The 4 Energy Systems

Talking to my brother earlier and he always has good questions and  it’s always good to refresh your mind.


1. Explosive Force – The ATP-CP System

ADP + Creatine phosphate (CP) ==> ATP + Creatine

Fast, doesn’t require oxygen, but extremely limited to short periods of explosive force i.e. all out sprints

2. Sugar Burning – Step 1 (Anaerobic Glycolysis)

ADP + glucose ==> ATP + pyruvic acid (which converts to lactate if not burned with oxygen)

As lactic acid builds up in your muscles, you start to feel them “burn”. If you go beyond a few minutes of this, the acidity of the muscle tissue increases and the muscles start to have difficulty generating meaningful amounts of energy.  (1-3 minute) wind sprints and mid-range resistance training (8-12 repetitions) into your program. Since that work is also the basis of much of your muscle gain, you support it nutritionally with post-exercise protein, especially sources including the amino acid leucine, such as whey protein, and supplements including glutamine, vitamin C, and plenty of water.

3. Sugar Burning – Step 2 (Aerobic Glycolysis)

 This is the next system, and for all practical purposes is the one you use most often when exercising. Once glucose has been converted to lactate anaerobically (without oxygen), the body then burns the lactate using oxygen to create even more ATP.

ADP + lactate + oxygen ==> ATP + water + carbon dioxide

You train this system by including sustained aerobic activity (20-40 minutes depending on intensity) into your program. You support it nutritionally by taking in some form of carbohydrate within 45-60 minutes after your workout. If you’re targeting muscle gain more than fat loss, that post-workout meal is the only one that should generally include “high glycemic” carbs like bread, bagels, sugars, etc., since those carbohydrates will be used preferentially by the muscles at that time to rebuild glycogen.

Energy Systems


4. Fat Burning (Aerobic Lipolysis)

This is by far the slowest system. It is, in fact, too slow to contribute extensively to energy production during exercise (if you ever deplete your glycogen stores so much that the body has to rely on fat burning for its energy, your muscle movement slows down dramatically). In order to mobilize fat, a “triglyceride” has to be broken down into fatty acids, bound to proteins, and other time-consuming feats. The good news is that fat metabolism is the main way that your glycogen stores are replenished after exercise.

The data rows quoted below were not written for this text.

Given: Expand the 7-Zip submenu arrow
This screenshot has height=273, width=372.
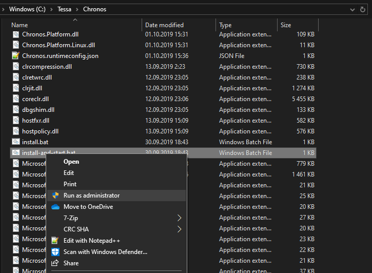Looking at the screenshot, I should coord(179,218).
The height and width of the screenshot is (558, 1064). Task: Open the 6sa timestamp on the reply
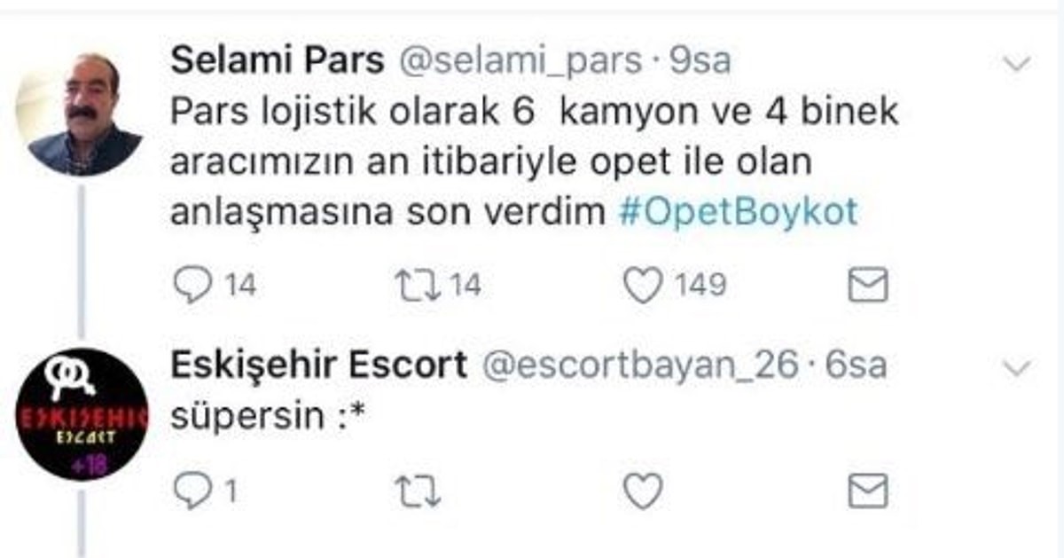(x=856, y=365)
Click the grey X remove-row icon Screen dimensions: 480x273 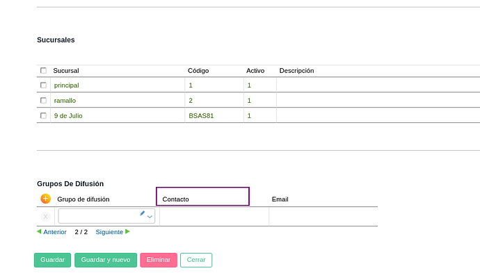pos(45,217)
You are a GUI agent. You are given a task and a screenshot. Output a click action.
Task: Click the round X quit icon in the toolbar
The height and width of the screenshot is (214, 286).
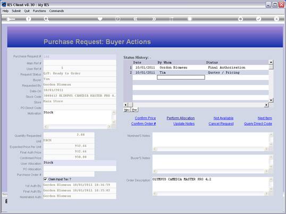pyautogui.click(x=276, y=19)
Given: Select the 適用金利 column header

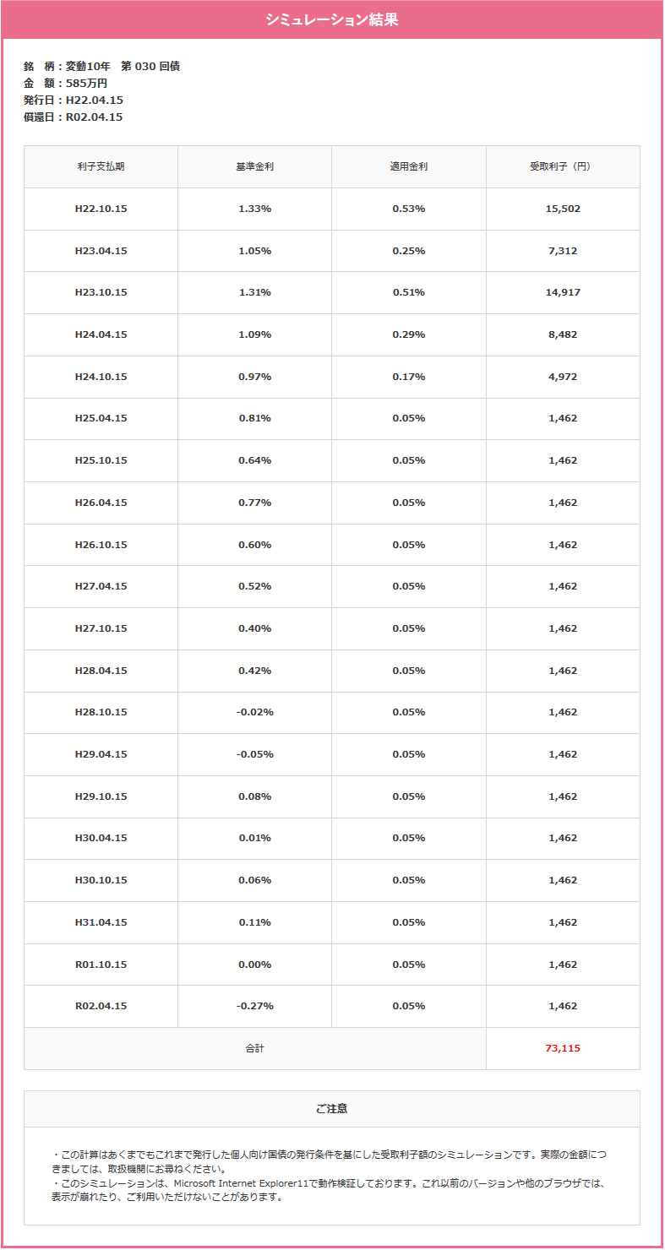Looking at the screenshot, I should point(408,167).
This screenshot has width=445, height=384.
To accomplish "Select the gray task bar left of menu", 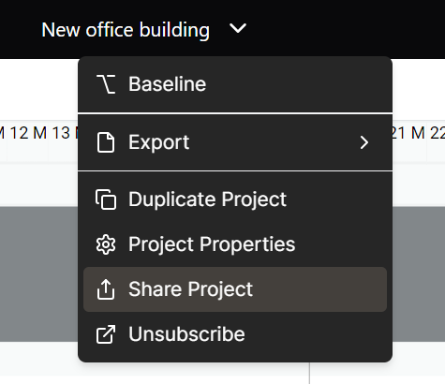I will 38,273.
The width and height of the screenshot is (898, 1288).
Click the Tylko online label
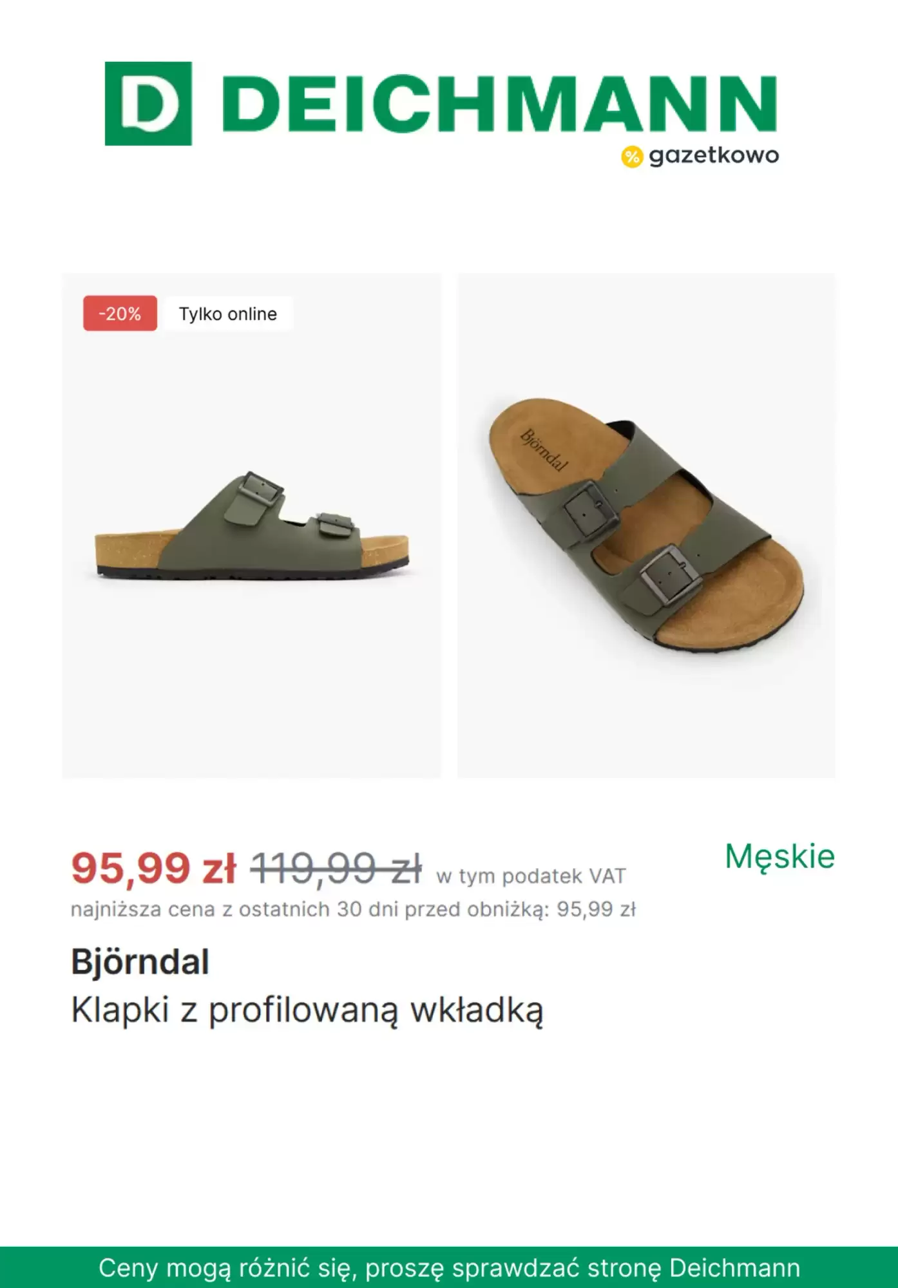tap(228, 314)
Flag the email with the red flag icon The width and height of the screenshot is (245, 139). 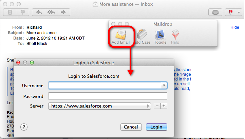[x=230, y=12]
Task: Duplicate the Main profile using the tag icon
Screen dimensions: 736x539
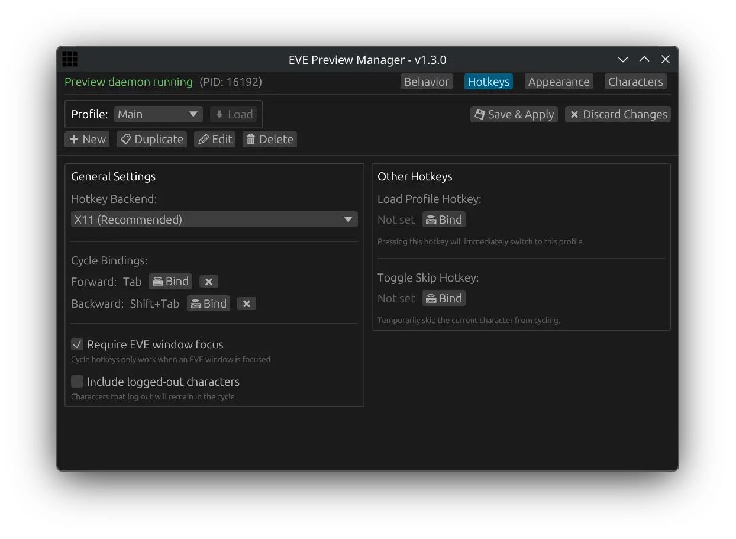Action: [x=125, y=139]
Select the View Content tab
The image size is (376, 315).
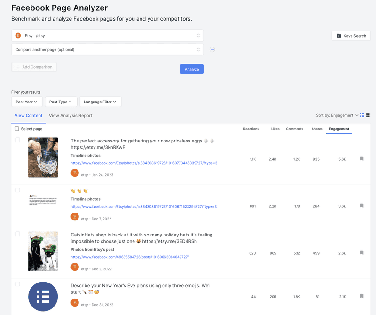[x=28, y=116]
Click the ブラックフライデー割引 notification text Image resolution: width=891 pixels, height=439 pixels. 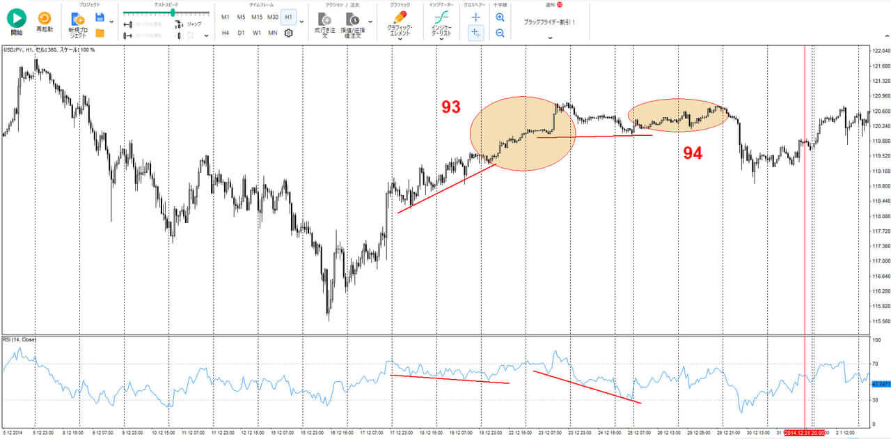[x=549, y=22]
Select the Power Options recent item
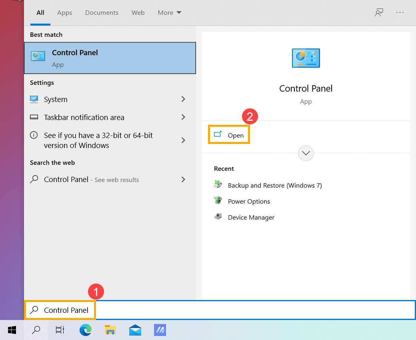 (249, 201)
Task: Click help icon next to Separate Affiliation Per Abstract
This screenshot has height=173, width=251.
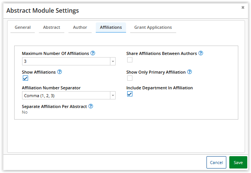Action: coord(91,106)
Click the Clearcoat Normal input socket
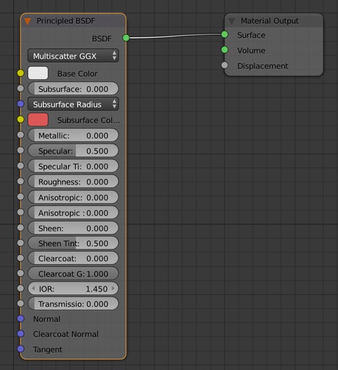 coord(21,334)
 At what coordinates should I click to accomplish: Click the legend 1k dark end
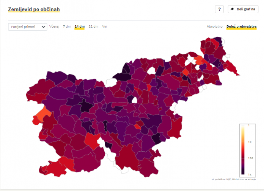tap(243, 172)
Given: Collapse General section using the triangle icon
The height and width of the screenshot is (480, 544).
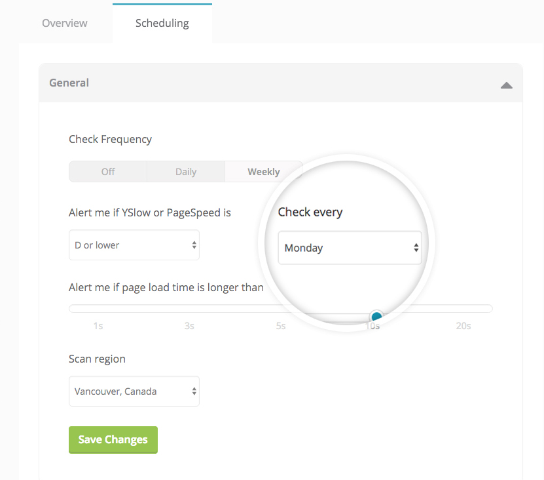Looking at the screenshot, I should tap(506, 85).
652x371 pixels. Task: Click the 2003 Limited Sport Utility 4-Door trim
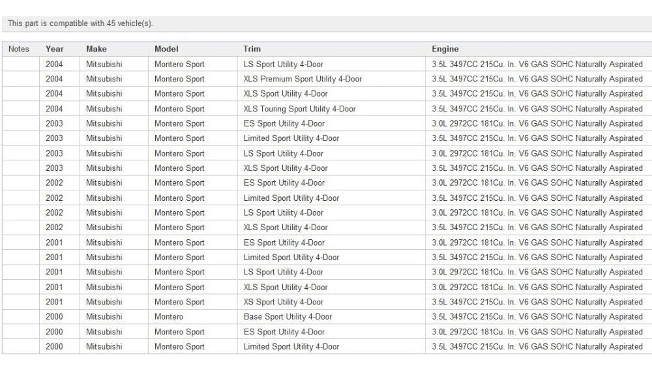click(x=291, y=138)
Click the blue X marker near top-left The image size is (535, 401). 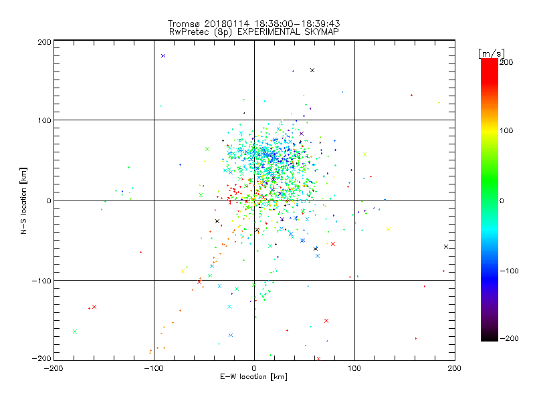163,56
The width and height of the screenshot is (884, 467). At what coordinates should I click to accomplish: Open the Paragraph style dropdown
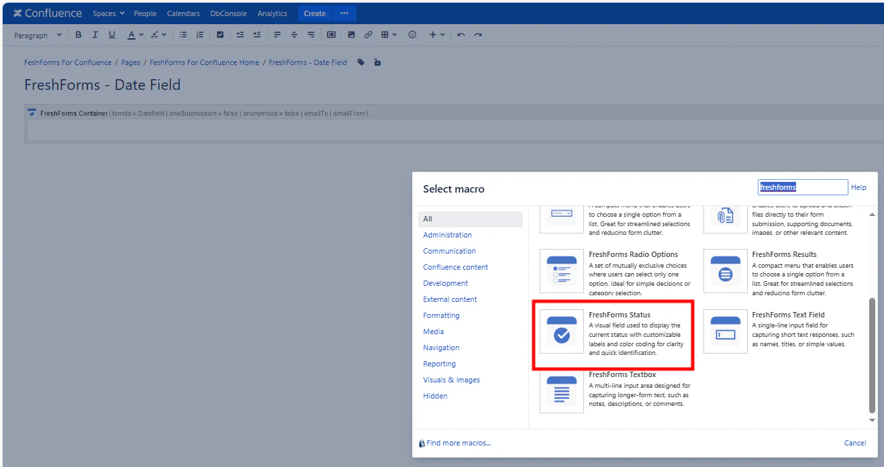[x=38, y=36]
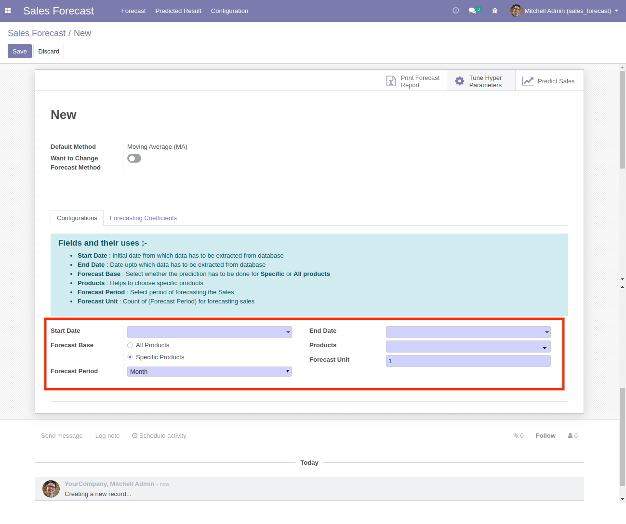Screen dimensions: 626x524
Task: Expand the Forecast Period Month selector
Action: pos(209,372)
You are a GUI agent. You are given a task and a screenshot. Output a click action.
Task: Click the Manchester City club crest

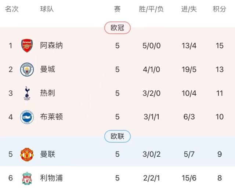pyautogui.click(x=27, y=69)
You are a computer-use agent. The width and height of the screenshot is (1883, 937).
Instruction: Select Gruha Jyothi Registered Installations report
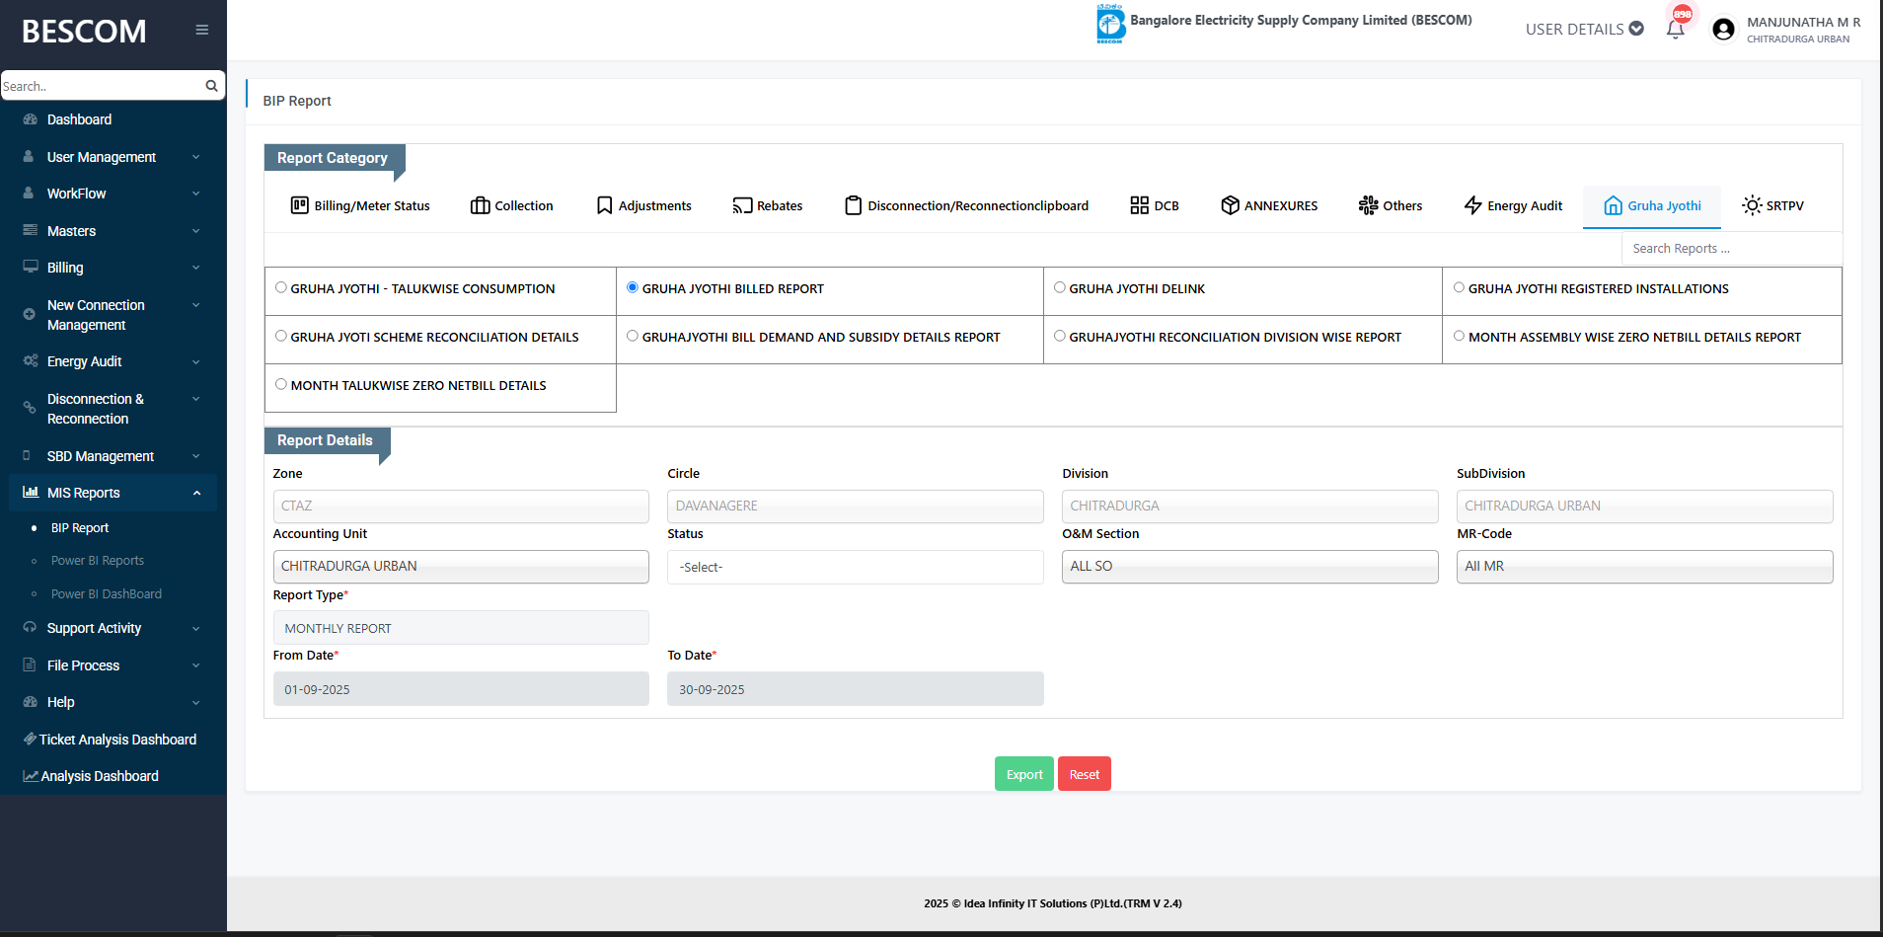pos(1459,288)
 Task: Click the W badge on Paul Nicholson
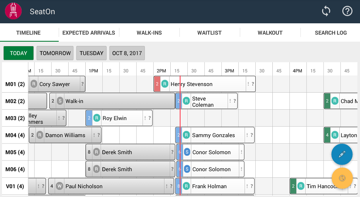[59, 186]
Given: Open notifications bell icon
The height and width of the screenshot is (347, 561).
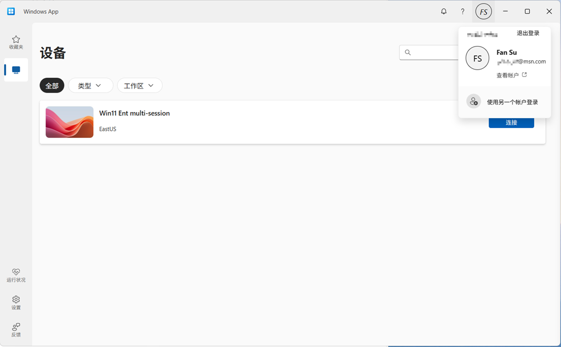Looking at the screenshot, I should 444,11.
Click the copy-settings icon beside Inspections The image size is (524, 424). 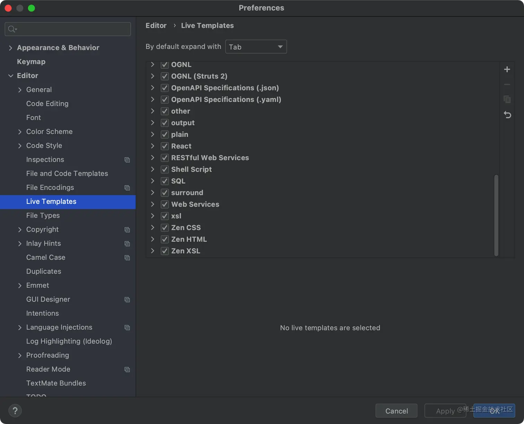(x=127, y=160)
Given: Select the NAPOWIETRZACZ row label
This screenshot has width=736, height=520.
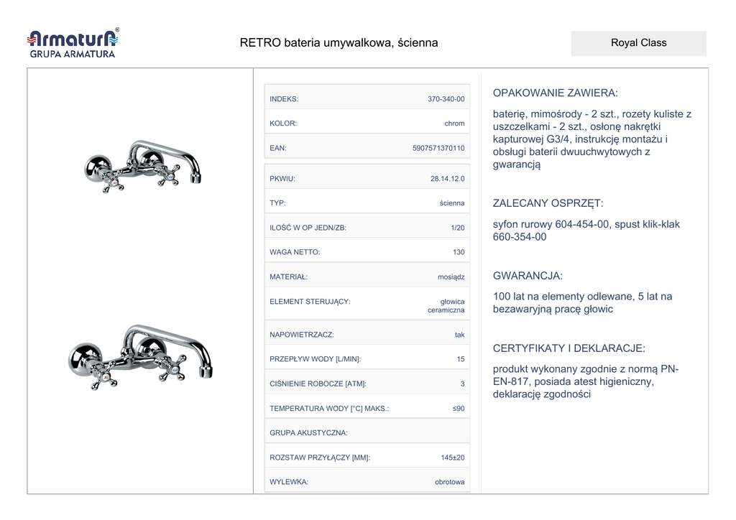Looking at the screenshot, I should point(302,335).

Fat + oxygen + ADP ==> ATP + water + carbon dioxide 

Though some trainers suggest long, slow aerobic workouts to burn fat, that’s a very inefficient approach and can also compromise muscle gains. You train the lypolytic system best by working glycogen-depleting exercises like resistance training and wind sprints into your program (which give you an “afterburn” as you rebuild ATP through fat burning), working out in the morning on an empty stomach (in any case, definitely avoid sugary or high-glycemic carbs before workouts – insulin blocks fat burning), waiting about 30-60 minutes after the workout before having much carbohydrate, and by maintaining a nutrition plan of small meals that aren’t large enough or glycemic enough to spike your blood sugar. You can also have a cup of caffeinated coffee (no cream or sugar) before workouts if it doesn’t irritate your stomach – the caffeine triggers release of fatty acids into the bloodstream and will improve your endurance.